Published: 04 Oct 2017

Evolution of Gold in Fashion

Woman wearing traditional gold necklace and earnings

The art of adornment is as old as humankind. And this fascinating art would have been incomplete without the precious, glittering metal, gold. Being a symbol of wealth, health, and prosperity, gold has always held a special place in the lives of Indian culture, and is now quintessential to jewellery boxes across the nation.

Here’s a look at the various ways gold has been adorned over the years.

Rajputana jewellery

The Rajput dynasties ruled different parts of India from 7th century to 19th century.1 They brought with them skilled artisans who introduced India to some of the finest gold jewellery designs.

Kundan gold jewellery designing is a unique art that requires an extraordinary skillset. The purest form of gold metal (kundan) is blended with gemstones to form stunning jewellery pieces. These elaborate designs are most commonly adorned by Rajasthani brides.

Meenakari jewellery designs involve coating engravings in gold ornaments using coloured enamels. These designs are popularly made in Jaipur.

Jadau work is a combination of Kundan and Meenakari.

Thewa work involves embossing of an intricately worked thin sheet of gold into handmade, molten, coloured glass, thus making it look like gemstones.

Though these designs date back to the Mughal age, they are extremely popular even today. A Rajasthani bride’s look is incomplete without the gorgeous Rajputana jewellery.

Filigree design

Filigree gold jewellery designs feature interwoven gold wires that give a lace like appearance. The metalwork is said to have been practiced by artisans in Cuttack, Odisha in the late 19th century.
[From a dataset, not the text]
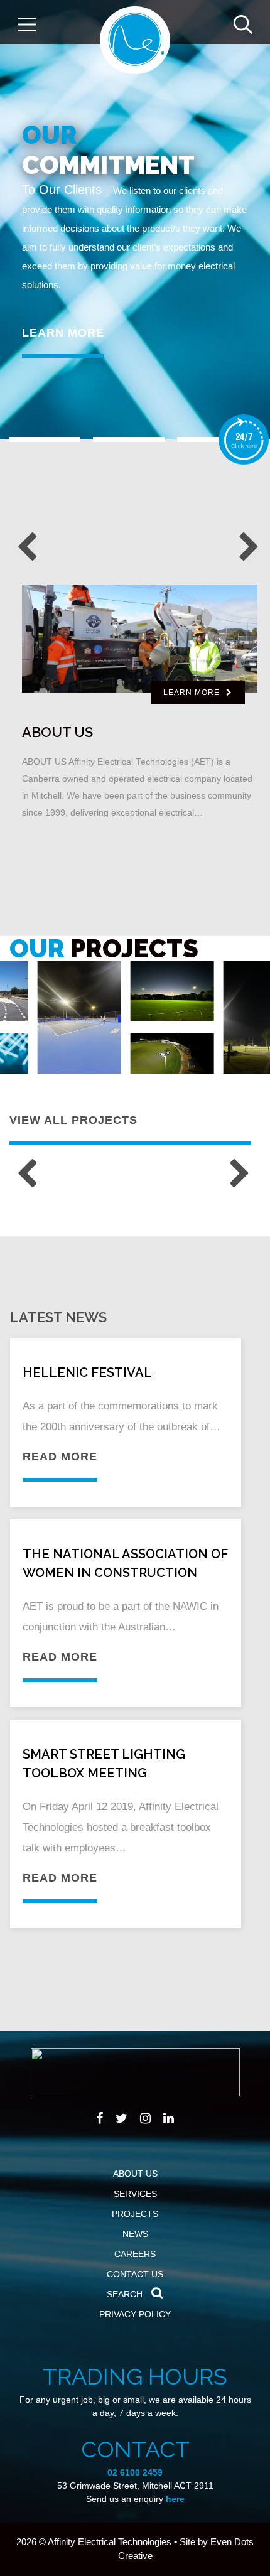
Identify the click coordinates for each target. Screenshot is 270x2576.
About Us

This ancient art form receives the same love across India even today and is considered to be one of the most royal ancient jewellery arts. The lightness and modernity of its appearance makes it an apt choice to instantly elevate an office look for an important corporate event.

The bride’s jewellery

Our modern-day wedding jewellery includes a lot of what the royals wore, though with subtle yet important alterations. Long, lofty necklaces have been replaced with layered neckpieces that look stylish in all colours of gold, be it green, pink, white or yellow. Jewellery pieces such as crown-type maang tika, haath phool and the nath (nose ring) are more common now than ever.

The working woman’s jewellery

Today, women prefer wearing delicate jewellery pieces like a matte gold chain, an intricately carved bracelet or designer ear cuffs that complement their formal or semi-formal attire for work.

The heavy jewellery pieces that were popular amongst Maharajas and Maharanis may come out only on special occasions or passed on as heirlooms today, but gold remains to be the coveted, revered, precious metal it has always been.